MALLARME, ("Un coup de des jamais n'abolira le hasard" = A Throw of the Dice Never Will Abolish Chance) 1897
A dealer on the scene, Daniel-Henry Kahnweiler, declared, "It was only after 1907 that the poetry of Stephane Mallarme, in my opinion, exerted a powerful influence on plastic art, an influence that was combined with Paul Cezanne's painting. It was through reading Mallarme that the Cubists found the courage to invent freely."(2) Surely, Filippo Tommaso Marinetti ripped off Mallarme when he produced his Parole in liberta (Words in Freedom) manifesto of 1912.

Marinetti
And Hugo Ball acknowledged that the starting point of sound poetry and other experiments at Cabaret Voltaire in Zurich was with Marinetti's manifesto, "which took the word out of the sentence frame (the world image)."(3)

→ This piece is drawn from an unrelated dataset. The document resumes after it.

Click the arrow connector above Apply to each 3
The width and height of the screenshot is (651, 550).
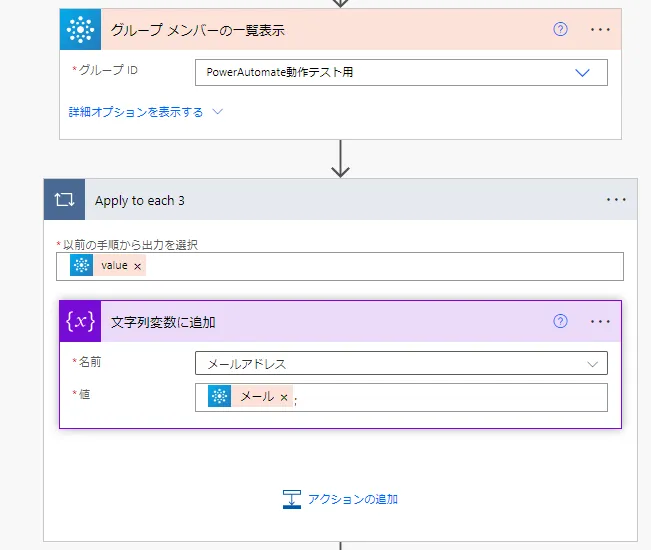coord(340,160)
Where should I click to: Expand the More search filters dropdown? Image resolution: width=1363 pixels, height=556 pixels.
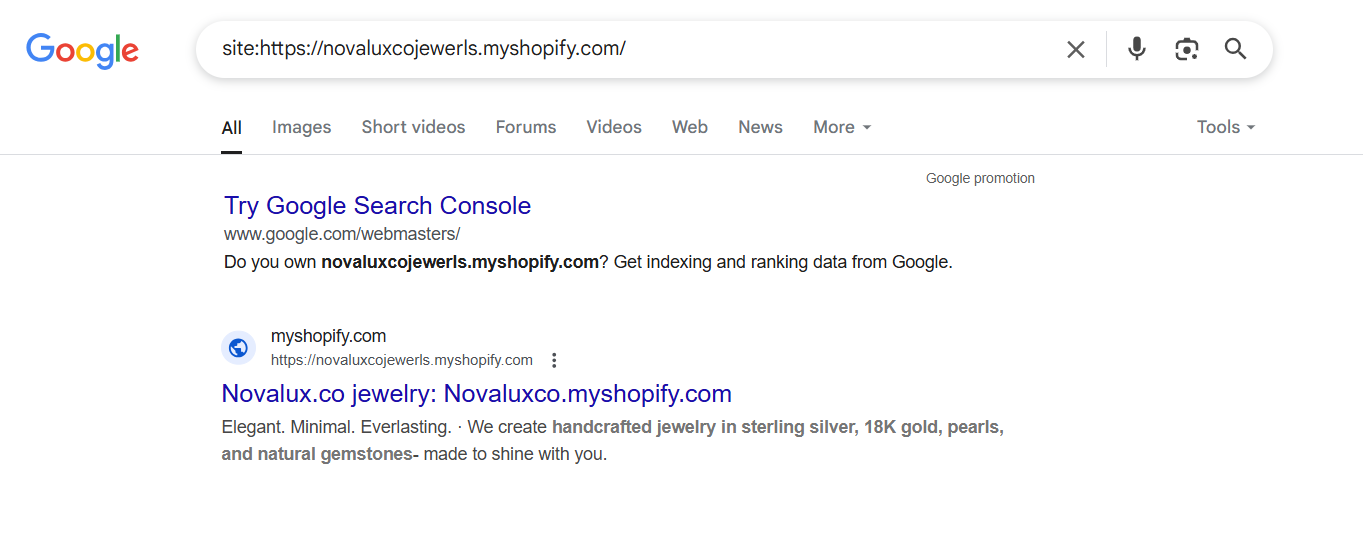click(x=841, y=127)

What was so great about "Un coup de des"? It cast words in various point sizes on the page, transforming the page into visual art space, and it freed the reader from prescribed linear order, conferring the possibility of multiple interpretations. Finally, its subject (a throw of dice will never eliminate chance) and form were congruent - as the body is the source and form through which ideas are created.
Before I knew anything about the Italian Futurists (all my postgraduate work was in English Lit), the connection between the text and performance for me was through the practice of Conceptual art in the early 1970s. The artists invited to visit the Nova Scotia College of Art and Design (e.g., Vito Acconci, Joseph Beuys, Peter Kubelka, Ian Wilson, Sol LeWitt, Dennis Oppenheim, Carl Andre, Joseph Kosuth, Douglas Huebier, Dan Graham . . .) blurred the distinctions between thought and action, words and deeds. For example, Lawrence Weiner's thoughts about the existence of a work of art,
1. THE ARTIST MAY CONSTRUCT THE WORK /
2. THE PIECE MAY BE FABRICATED /
3. THE PIECE NEED NOT BE BUILT / EACH BEING EQUAL AND CONSISTENT WITH THE INTENT OF THE ARTIST THE DECISION AS TO CONDITION RESTS WITH THE RECEIVER UPON THE OCCASION OF RECEIVERSHIP [,]
in relation to one of the pieces in his 1968 artist book Statements,
One regular rectangular object place d across an international boundary a llowed to rest then turned to and tu rned upon to intrude the portion of one country into the other [,]
identify the intersection of word and image in the idea of the artist. This is the "body" from whence performance art springs. In fact, when I founded Franklin Furnace in 1976, I invited artists to read to the public. (The term artist's book did not exist as yet to describe contemporary, and cheap, publishing by artists.) Every single artist chose to manipulate the performative elements (light, sound, relationship to the audience, props, costume, time) as part and parcel of the work. (The misnomer performance art had not as yet taken hold either.) The word in vogue at the time was piece, which encompassed the thought, the action, the documentation - drawn or photographed or filmed or published or taped - whatever.
So there is no irony for me in the selection of a text by the Scottish performance artist Alastair MacLennan, for Bury the Veil, a fifty-hour performance/installation (he uses the word actuation) at Franklin Furnace, which took place from 4:00 P.M. on November 13 to 6:00 P.M. on November 15, 1986, as this issue's Artist's Pages. Through the use of a multitude of heterogenous elements, including telephones, window frame, crutches, confetti, bridal gown, child's prosthetic leg, and the faint sound of bleating sheep, the artist managed to re-create the ambiance of his adopted city of Belfast - and the feeling of emotional conflict on every level - in the hearts of viewers.